Last week, Dickinson proposed a $147.94 million budget for 2013-14, which represents a 1.94 percent, or $2.81 million, increase over the current budget. Government departments other than education and utilities requested $57,918,538, which Dickinson cut to $56,407,204. Even with that reduction, the figure is an $856,571, or 1.54 percent, increase over the current year.
The reduction is the lowest since 2009, when Dickinson reduced general government requests in his budget proposal by $953,900. Dickinson, a Republican, said “two things” played a large role in the lessened reductions.
“Certainly departments aren’t requesting as much,” Dickinson said, and “our ability to add so many items back in through the use of reserves” offset some reductions. Since Dickinson became mayor in 1984, he said, reserve funding has regularly been used to supplement the budget.
In Dickinson’s latest proposed budget, he recommended that certain capital expenditures that were reduced be funded using the fiscal year 2012-13 operating surplus. He also suggested that money distributed by the Connecticut Resources Recovery Authority be used to fund a shift command vehicle and generator requested for the Fire Department, along with another generator for Public Works.
Comptroller James Bowes said that there is less than $200,000 left in the CRRA fund. The town received a payment of $7.2 million from
CRRA in 2009, a surplus distribution for its participation in a long-term trash disposal agreement. With about $4.3 million in reserve funding earmarked for the current budget, the town still has a healthy balance of $12 million in reserve cash, Bowes said, a balance he’d like to maintain in order to receive a solid credit rating.
There is concern from town councilors over the mayor’s dependency on reserve cash when forming a budget.
“We’ve been burning up these savings,” said Town Councilor Jason Zandri, a Democrat and a candidate in the upcoming mayoral race. “We’re going to hit a situation there where all these monies will be gone.”

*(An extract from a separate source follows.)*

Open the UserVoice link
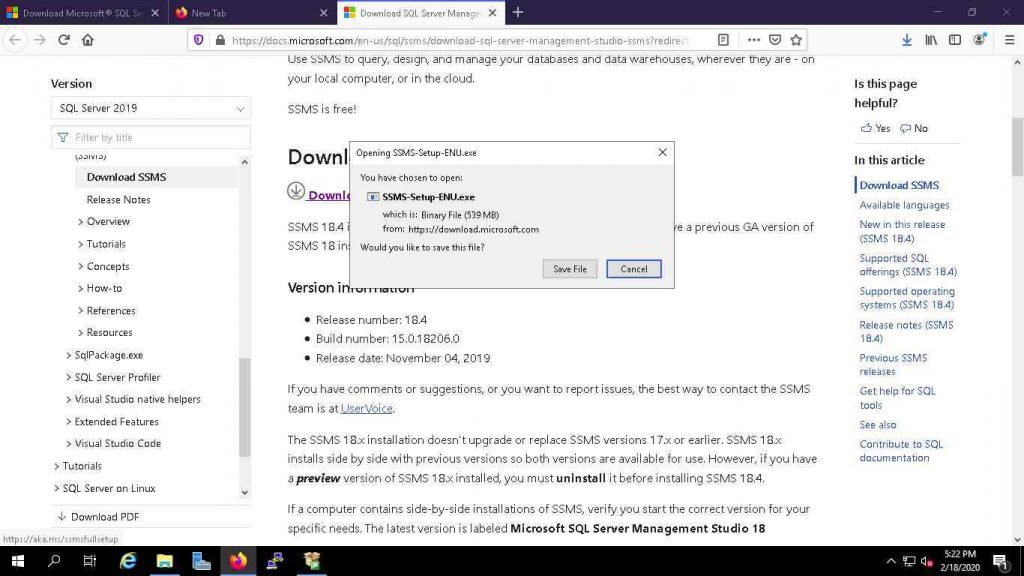 [x=366, y=408]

Without extensive reserves, Zandri said, the town will have to raise taxes or borrow money to balance the budget.
Town Councilor Nicholas Economopoulos, a Democrat, characterized Dickinson’s proposed budget as “same old, same old.”
“To me, the budget is a facade,” he said. “The mayor over budgets every year ... it’s like an open checkbook.”

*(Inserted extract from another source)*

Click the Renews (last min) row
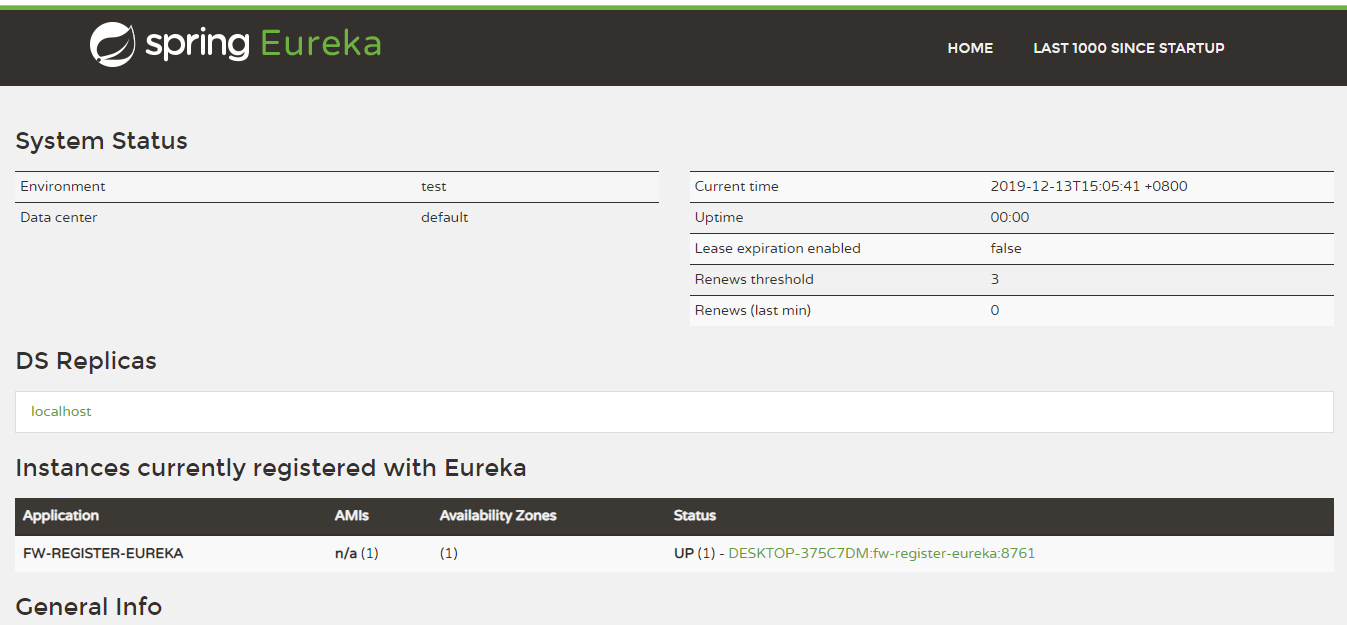This screenshot has height=625, width=1347. 994,310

Town Councilor Craig Fishbein, a Republican, said “Reserve funding is always a concern,” but added, “It seems every year we’re replenishing that” so that reserve cash “stays somewhat steady.”
Fishbein was happy with the amount of the tax increase, which will cost the average residential property owner only an extra $46 a year, although he’s still “not satisfied.” He said he’d like to see more things trimmed from the budget.

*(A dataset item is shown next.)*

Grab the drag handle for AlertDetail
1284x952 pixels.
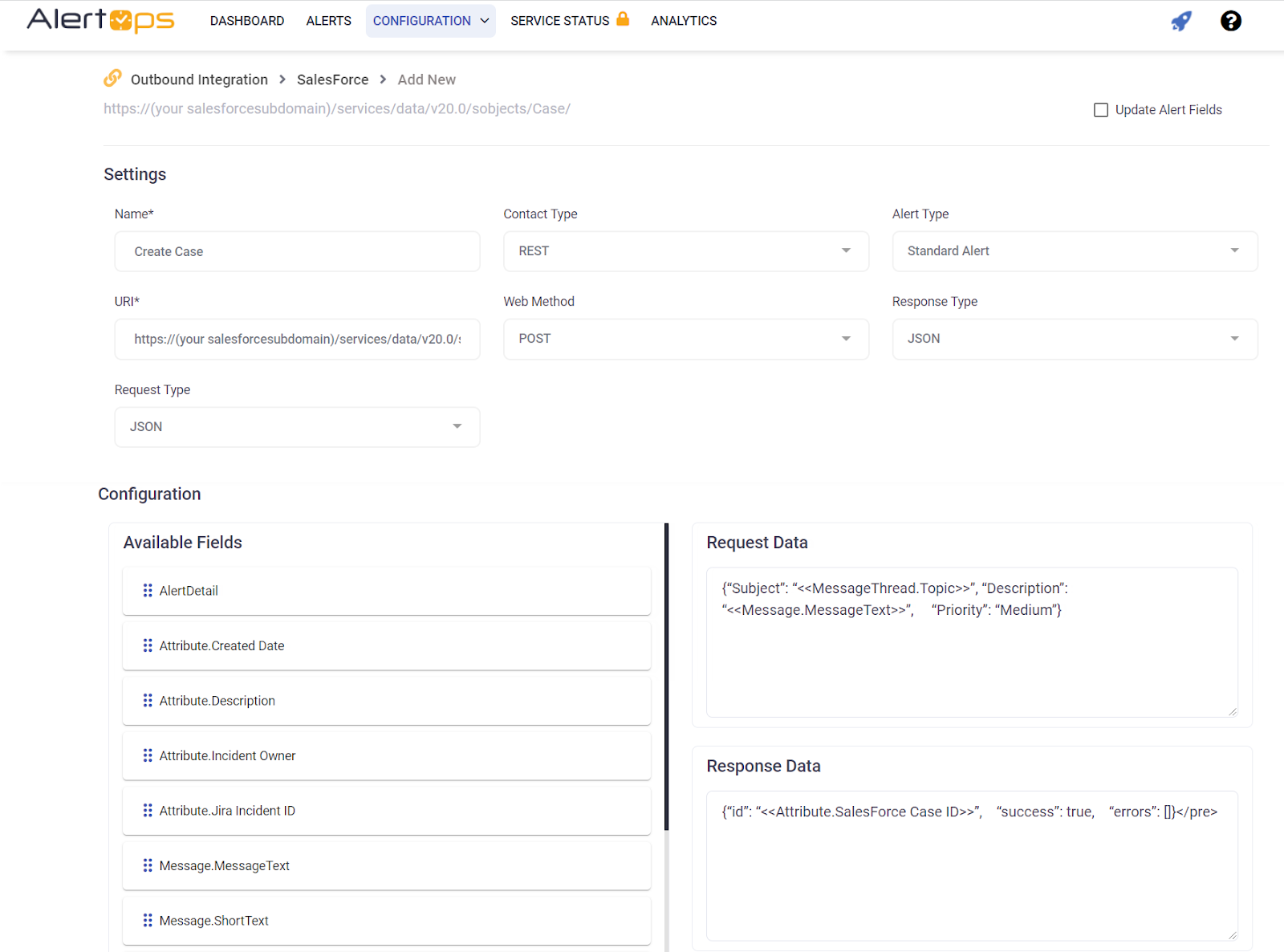(x=148, y=591)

The Town Council makes the final call on the budget.
The small tax increase stands out to Democratic Town Councilor John Sullivan, but “while this all sounds great, I’m concerned about the 2014-15 budget,” he said.
Satisfied with the budget is Republican Town Councilor John LeTourneau, who said he didn’t see anything “earthshattering.”
“I don’t foresee any big issues with departments,” he said.
Vincent Cervoni, Republican vice chairman of the Town Council, said he was impressed with the mayor’s budget. Cervoni said “The use of reserve funds is a good way to use those funds and minimize the tax increase that must take place.”
Dickinson cut the current year’s general government budget by $1.6 million, following a nearly $6 million reduction in 2011-12 and $1.8 million cut in 2010-11.